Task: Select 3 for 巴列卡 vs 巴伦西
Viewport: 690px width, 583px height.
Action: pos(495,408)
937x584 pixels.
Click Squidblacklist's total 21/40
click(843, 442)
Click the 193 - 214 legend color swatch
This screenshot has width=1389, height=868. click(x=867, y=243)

————

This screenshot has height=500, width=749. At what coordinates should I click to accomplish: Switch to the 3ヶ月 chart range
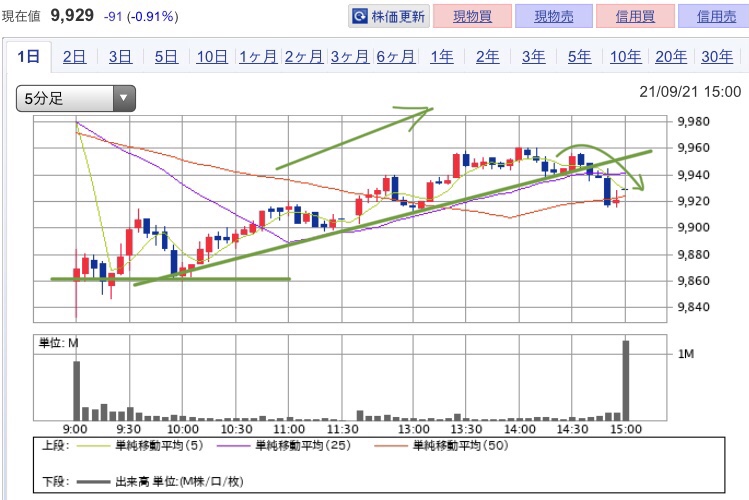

————

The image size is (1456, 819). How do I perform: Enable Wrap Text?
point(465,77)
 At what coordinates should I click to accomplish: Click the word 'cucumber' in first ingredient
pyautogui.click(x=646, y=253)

————

### Set task
Please state how many lines of the data contain the word "This", giving only the number.

### Solved problem
2